___ Source document ___

Delete Node in a Binary Search Tree - The Coding Shala

Last Updated: 19-Jan-2021
Home >> Data Structures >> Delete Node in a Binary Search Tree

 In this post, we will learn how to Delete Node in a Binary Search Tree and will implement its solution in Java.

Delete Node in a Binary Search Tree

Given a root node reference of a BST and a key, delete the node with the given key in the BST. Return the root node reference (possibly updated) of the BST.

Basically, the deletion can be divided into two stages. First, search for a node to remove. Second, If the node is found, delete the node.

Example:
root = [5,3,6,2,4,null,7]
key = 3

    5
   / \
  3   6
 / \   \
2   4   7

Given key to delete is 3. So we find the node with value 3 and delete it.
One valid answer is [5,4,6,2, null, null,7], shown in the following BST.

    5
   / \
  4   6
 /     \
2       7

Another valid answer is [5,2,6,null,4,null,7].

    5
   / \
  2   6
   \   \
    4   7

Delete Node in a Binary Search Tree Java Solution

Approach 1

Using Recursion.

Java Program: 

/**
 * Definition for a binary tree node.
 * public class TreeNode {
 *     int val;
 *     TreeNode left;
 *     TreeNode right;
 *     TreeNode(int x) { val = x; }
 * }
 */
class Solution {
    public TreeNode deleteNode(TreeNode root, int key) {
        if(root == null) return null;
        
        //check left subtree
        if(root.val > key){
            root.left = deleteNode(root.left, key);
        }
        
        //check right subtree
        else if(root.val < key){
            root.right = deleteNode(root.right, key);
        }
        
        //if target equals to root
        else{
            //if left child is null then return right child
            if(root.left == null){
                return root.right;
            }
            else if(root.right == null){
                return root.left;
            }
            
        //if target have two children
        //found successor and swap with it
        //then delete the node
        TreeNode next = findNext(root.right);
        root.val = next.val; //swap
        root.right = deleteNode(root.right, root.val);
        }
        return root;
    }
    
    public TreeNode findNext(TreeNode root){
        while(root.left != null){
            root = root.left;
        }
        return root;
    }
}

Approach 2

Iterative Solution.

___ Material ___

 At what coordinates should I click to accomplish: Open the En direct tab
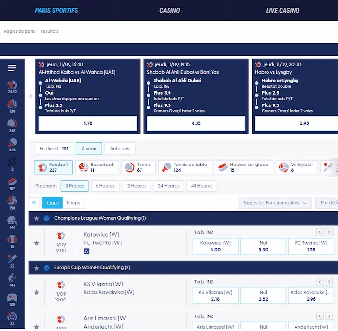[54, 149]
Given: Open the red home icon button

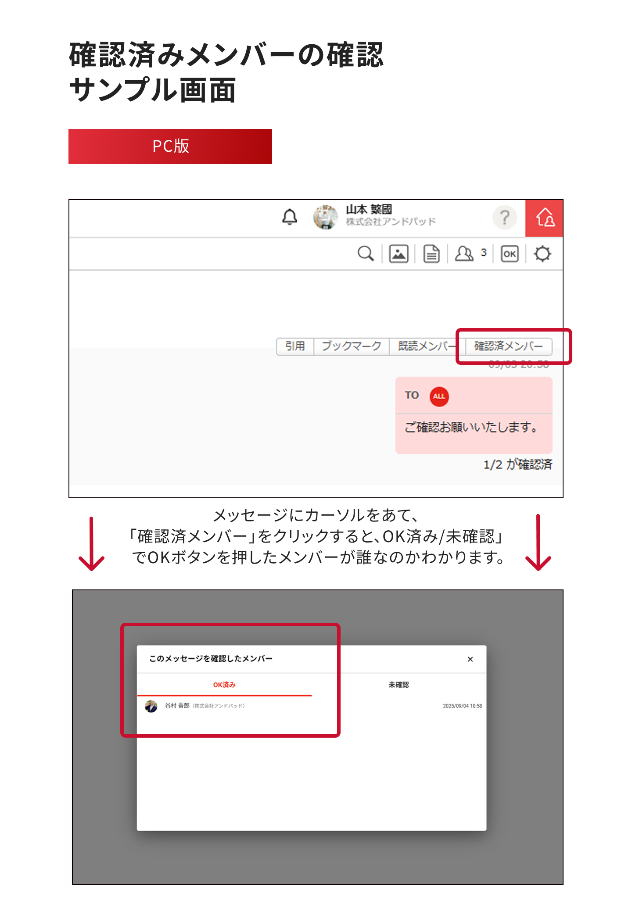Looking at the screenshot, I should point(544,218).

___

(Requests)
(a) Reproduce the part of the BST node deletion page from "Delete Node in a Binary Search Tree - The" to "solution in Java.".
(b) Using the BST node deletion page, state whether each claim is true: (i) the page was last updated on 19-Jan-2021; (ii) Approach 1 is an iterative solution; (iii) the deletion can be divided into three stages. For each, answer yes or no and quote the deciding words from the page.
(c) Write the next part of the BST node deletion page, beginning right after its final words, "Iterative Solution."

(Answers to the tasks)
(a)
Delete Node in a Binary Search Tree - The Coding Shala

Last Updated: 19-Jan-2021
Home >> Data Structures >> Delete Node in a Binary Search Tree

 In this post, we will learn how to Delete Node in a Binary Search Tree and will implement its solution in Java.

(b)
(i) Yes: "Last Updated: 19-Jan-2021"
(ii) No: "Approach 1

Using Recursion."
(iii) No: "the deletion can be divided into two stages"

(c)
Java Program: 

/**
 * Definition for a binary tree node.
 * public class TreeNode {
 *     int val;
 *     TreeNode left;
 *     TreeNode right;
 *     TreeNode(int x) { val = x; }
 * }
 */
class Solution 
{
    public TreeNode deleteNode(TreeNode root, int key) 
    {
        
        TreeNode target = root, parent = null;
        
        //Search Node
        while (target != null && target.val != key) 
        {
            parent = target;
            if (key > target.val) target = target.right;
            else target = target.left;
        }
        
        if (target == null) return root;  // not found
        
        
        // Case 1 : No children
        if(target.left==null && target.right==null)
        {
            if (parent == null) return null;
            if(target==parent.left) parent.left=null;
            else parent.right=null;
            return root;
        }
        
        // Case 2 : One Child
        
            // Case 2.1 : No right child
        if(target.right==null)
        {
            if (parent == null) return target.left; //If target node is root itself
            if (target == parent.left) parent.left = target.left;
            else parent.right = target.left;
            return root;
        }
        
            // Case 2.2 : No left child
        if(target.left==null)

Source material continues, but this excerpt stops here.